Debugging¶
Underflow and Overflow Detection¶
Note
This feature is currently available for PyTorch-only.
Note
For multi-GPU training it requires DDP (torch.distributed.launch
).
Note
This feature can be used with any nn.Module
-based model.
If you start getting loss=NaN
or the model inhibits some other abnormal behavior due to inf
or nan
in
activations or weights one needs to discover where the first underflow or overflow happens and what led to it. Luckily
you can accomplish that easily by activating a special module that will do the detection automatically.
If you’re using Trainer
, you just need to add:
--debug underflow_overflow
to the normal command line arguments, or pass debug="underflow_overflow"
when creating the
TrainingArguments
object.
If you’re using your own training loop or another Trainer you can accomplish the same with:
from .debug_utils import DebugUnderflowOverflow
debug_overflow = DebugUnderflowOverflow(model)
DebugUnderflowOverflow
inserts hooks into the model that immediately after each
forward call will test input and output variables and also the corresponding module’s weights. As soon as inf
or
nan
is detected in at least one element of the activations or weights, the program will assert and print a report
like this (this was caught with google/mt5-small
under fp16 mixed precision):
Detected inf/nan during batch_number=0
Last 21 forward frames:
abs min abs max metadata
encoder.block.1.layer.1.DenseReluDense.dropout Dropout
0.00e+00 2.57e+02 input[0]
0.00e+00 2.85e+02 output
[...]
encoder.block.2.layer.0 T5LayerSelfAttention
6.78e-04 3.15e+03 input[0]
2.65e-04 3.42e+03 output[0]
None output[1]
2.25e-01 1.00e+04 output[2]
encoder.block.2.layer.1.layer_norm T5LayerNorm
8.69e-02 4.18e-01 weight
2.65e-04 3.42e+03 input[0]
1.79e-06 4.65e+00 output
encoder.block.2.layer.1.DenseReluDense.wi_0 Linear
2.17e-07 4.50e+00 weight
1.79e-06 4.65e+00 input[0]
2.68e-06 3.70e+01 output
encoder.block.2.layer.1.DenseReluDense.wi_1 Linear
8.08e-07 2.66e+01 weight
1.79e-06 4.65e+00 input[0]
1.27e-04 2.37e+02 output
encoder.block.2.layer.1.DenseReluDense.dropout Dropout
0.00e+00 8.76e+03 input[0]
0.00e+00 9.74e+03 output
encoder.block.2.layer.1.DenseReluDense.wo Linear
1.01e-06 6.44e+00 weight
0.00e+00 9.74e+03 input[0]
3.18e-04 6.27e+04 output
encoder.block.2.layer.1.DenseReluDense T5DenseGatedGeluDense
1.79e-06 4.65e+00 input[0]
3.18e-04 6.27e+04 output
encoder.block.2.layer.1.dropout Dropout
3.18e-04 6.27e+04 input[0]
0.00e+00 inf output
The example output has been trimmed in the middle for brevity.

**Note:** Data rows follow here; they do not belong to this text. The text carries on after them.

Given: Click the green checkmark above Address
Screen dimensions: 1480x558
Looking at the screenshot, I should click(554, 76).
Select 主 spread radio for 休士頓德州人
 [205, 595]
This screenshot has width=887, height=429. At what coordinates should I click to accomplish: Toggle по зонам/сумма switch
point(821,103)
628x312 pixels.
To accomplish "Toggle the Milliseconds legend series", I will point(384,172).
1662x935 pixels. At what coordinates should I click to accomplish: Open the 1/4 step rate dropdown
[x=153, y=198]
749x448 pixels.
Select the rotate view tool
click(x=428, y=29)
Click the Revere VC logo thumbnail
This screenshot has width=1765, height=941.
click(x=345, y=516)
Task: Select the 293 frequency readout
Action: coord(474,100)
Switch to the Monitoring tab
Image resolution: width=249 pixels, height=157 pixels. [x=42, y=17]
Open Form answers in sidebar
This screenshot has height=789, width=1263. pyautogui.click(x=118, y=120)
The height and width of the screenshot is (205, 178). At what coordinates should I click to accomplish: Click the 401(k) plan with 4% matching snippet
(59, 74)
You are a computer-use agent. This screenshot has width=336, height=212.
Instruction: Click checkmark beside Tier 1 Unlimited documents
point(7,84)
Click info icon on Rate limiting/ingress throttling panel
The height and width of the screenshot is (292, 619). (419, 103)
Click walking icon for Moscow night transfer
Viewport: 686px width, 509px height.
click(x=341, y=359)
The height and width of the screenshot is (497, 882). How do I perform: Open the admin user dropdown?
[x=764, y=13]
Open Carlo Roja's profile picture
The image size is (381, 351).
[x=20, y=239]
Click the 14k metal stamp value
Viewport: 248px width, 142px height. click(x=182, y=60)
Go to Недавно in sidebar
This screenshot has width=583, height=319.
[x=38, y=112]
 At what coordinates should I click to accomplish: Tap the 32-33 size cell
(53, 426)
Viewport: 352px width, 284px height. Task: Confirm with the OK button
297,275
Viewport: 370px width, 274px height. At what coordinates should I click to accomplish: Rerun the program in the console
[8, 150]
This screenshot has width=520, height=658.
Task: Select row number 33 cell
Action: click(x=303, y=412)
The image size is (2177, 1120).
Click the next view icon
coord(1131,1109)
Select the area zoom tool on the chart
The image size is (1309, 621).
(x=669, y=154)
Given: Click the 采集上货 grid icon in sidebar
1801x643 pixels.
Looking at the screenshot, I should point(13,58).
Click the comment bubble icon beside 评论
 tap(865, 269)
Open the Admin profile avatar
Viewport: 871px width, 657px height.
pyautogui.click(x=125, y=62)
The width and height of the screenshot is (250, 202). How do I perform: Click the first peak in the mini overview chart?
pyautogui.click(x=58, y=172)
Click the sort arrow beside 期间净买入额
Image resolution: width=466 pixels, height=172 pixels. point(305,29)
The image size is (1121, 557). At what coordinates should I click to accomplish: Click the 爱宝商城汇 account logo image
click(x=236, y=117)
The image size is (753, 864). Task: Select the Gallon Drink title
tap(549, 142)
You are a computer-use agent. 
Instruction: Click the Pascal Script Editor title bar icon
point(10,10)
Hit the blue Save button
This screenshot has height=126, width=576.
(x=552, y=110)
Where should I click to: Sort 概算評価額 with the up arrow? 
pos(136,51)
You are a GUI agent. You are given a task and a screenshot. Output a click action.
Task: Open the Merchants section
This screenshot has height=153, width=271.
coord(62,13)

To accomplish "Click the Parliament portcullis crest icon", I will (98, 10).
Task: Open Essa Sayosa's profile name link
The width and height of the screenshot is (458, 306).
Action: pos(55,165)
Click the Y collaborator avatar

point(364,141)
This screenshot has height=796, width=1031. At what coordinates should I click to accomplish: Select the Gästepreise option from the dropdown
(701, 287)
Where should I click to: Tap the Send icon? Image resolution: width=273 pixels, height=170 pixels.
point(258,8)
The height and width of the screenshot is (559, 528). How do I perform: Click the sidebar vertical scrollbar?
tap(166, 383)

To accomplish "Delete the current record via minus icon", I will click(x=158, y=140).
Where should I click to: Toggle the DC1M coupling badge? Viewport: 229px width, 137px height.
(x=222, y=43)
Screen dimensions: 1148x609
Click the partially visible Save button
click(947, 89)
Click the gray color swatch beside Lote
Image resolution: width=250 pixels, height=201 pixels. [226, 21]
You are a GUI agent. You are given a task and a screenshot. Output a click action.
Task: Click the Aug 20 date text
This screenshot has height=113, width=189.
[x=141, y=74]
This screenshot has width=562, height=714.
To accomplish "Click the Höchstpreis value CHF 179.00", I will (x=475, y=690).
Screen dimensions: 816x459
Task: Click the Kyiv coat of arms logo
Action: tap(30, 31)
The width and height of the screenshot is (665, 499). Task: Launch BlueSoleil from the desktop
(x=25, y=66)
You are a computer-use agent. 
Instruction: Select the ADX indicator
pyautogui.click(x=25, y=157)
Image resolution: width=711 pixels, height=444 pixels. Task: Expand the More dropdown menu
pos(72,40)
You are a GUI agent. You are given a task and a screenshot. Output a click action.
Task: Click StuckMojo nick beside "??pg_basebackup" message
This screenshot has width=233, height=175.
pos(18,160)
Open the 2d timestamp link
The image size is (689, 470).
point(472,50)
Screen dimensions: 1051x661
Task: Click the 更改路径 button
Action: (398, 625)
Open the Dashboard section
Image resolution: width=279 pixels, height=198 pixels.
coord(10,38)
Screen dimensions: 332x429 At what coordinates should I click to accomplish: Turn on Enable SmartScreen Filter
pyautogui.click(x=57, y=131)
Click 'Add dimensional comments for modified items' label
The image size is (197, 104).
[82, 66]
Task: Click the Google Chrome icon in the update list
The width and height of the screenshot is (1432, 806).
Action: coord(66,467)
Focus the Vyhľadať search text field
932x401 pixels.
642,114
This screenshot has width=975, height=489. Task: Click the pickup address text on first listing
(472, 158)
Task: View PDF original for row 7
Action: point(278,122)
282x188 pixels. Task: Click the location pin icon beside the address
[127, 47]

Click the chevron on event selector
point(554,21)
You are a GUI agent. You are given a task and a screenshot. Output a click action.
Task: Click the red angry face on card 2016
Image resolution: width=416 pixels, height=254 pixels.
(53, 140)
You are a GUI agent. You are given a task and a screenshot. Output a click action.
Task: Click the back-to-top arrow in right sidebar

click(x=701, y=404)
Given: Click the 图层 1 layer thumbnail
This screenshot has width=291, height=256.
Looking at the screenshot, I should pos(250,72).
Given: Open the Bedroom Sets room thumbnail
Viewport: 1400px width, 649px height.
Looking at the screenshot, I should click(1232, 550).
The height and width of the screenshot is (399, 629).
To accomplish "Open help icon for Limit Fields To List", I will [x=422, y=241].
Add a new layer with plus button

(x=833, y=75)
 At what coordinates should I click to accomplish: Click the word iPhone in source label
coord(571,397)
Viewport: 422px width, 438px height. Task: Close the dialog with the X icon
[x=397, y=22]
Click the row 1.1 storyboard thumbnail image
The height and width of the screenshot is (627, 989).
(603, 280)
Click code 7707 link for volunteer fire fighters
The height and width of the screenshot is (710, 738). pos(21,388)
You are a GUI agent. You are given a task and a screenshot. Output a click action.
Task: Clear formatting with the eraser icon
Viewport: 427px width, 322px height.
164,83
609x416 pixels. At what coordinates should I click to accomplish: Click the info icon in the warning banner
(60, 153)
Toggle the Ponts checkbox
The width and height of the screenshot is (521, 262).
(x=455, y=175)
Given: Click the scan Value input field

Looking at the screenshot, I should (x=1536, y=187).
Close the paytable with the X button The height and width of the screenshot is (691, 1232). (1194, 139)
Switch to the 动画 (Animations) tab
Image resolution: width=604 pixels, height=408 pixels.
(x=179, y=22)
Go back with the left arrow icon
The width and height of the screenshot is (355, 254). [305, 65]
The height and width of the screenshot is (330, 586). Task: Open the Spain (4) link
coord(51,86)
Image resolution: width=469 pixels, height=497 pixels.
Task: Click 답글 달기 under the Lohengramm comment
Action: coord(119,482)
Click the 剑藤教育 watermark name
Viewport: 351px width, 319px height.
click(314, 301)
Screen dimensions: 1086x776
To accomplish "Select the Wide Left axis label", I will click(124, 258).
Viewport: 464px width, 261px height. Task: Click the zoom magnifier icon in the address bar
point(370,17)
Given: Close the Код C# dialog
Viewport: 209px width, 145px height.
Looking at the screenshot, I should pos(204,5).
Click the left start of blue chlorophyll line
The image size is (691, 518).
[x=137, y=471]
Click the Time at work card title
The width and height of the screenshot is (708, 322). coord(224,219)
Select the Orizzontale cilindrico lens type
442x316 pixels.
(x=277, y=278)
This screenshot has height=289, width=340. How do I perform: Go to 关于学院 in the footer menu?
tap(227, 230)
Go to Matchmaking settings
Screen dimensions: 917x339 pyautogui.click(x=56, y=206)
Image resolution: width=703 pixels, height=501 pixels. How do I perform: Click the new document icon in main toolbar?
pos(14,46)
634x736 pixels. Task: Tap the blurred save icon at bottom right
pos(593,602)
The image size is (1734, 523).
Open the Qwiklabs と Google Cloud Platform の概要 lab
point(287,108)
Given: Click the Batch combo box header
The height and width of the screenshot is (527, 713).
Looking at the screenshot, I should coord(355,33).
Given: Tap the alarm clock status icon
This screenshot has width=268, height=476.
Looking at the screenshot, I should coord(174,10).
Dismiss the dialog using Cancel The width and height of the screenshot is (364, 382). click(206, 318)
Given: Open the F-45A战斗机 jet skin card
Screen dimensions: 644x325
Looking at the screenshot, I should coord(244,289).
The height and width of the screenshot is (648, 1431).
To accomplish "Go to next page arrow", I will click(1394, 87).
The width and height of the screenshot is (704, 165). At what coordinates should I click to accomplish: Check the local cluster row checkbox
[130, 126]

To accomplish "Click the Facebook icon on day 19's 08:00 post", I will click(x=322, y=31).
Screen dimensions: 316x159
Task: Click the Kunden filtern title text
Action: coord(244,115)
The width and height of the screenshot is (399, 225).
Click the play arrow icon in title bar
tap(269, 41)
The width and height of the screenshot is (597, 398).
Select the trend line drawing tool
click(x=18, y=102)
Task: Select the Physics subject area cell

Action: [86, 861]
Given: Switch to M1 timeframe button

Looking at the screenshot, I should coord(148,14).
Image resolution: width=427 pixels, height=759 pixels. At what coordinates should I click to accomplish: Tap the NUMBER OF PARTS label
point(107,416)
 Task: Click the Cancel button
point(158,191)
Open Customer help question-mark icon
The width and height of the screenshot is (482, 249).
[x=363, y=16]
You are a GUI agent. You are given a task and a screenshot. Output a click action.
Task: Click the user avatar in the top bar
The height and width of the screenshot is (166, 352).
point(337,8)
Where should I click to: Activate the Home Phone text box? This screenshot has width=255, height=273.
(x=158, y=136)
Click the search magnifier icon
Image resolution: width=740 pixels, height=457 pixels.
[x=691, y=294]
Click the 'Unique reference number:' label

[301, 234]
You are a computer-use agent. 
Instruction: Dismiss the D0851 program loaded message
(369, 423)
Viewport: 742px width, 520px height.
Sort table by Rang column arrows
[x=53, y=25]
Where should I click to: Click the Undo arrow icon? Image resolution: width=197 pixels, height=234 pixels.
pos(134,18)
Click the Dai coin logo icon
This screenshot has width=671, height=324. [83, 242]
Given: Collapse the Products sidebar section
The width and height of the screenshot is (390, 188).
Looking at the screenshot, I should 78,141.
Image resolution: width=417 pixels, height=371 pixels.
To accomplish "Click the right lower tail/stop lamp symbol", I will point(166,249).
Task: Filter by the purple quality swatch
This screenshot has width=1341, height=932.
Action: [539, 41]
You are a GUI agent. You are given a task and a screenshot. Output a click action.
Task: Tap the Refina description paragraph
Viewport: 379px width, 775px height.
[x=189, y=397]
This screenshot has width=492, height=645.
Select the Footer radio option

The second column shows the value of the absolute largest element, so if you have a closer look at the last few frames,
the inputs and outputs were in the range of 1e4
. So when this training was done under fp16 mixed precision the very
last step overflowed (since under fp16
the largest number before inf
is 64e3
). To avoid overflows under
fp16
the activations must remain way below 1e4
, because 1e4 * 1e4 = 1e8
so any matrix multiplication with
large activations is going to lead to a numerical overflow condition.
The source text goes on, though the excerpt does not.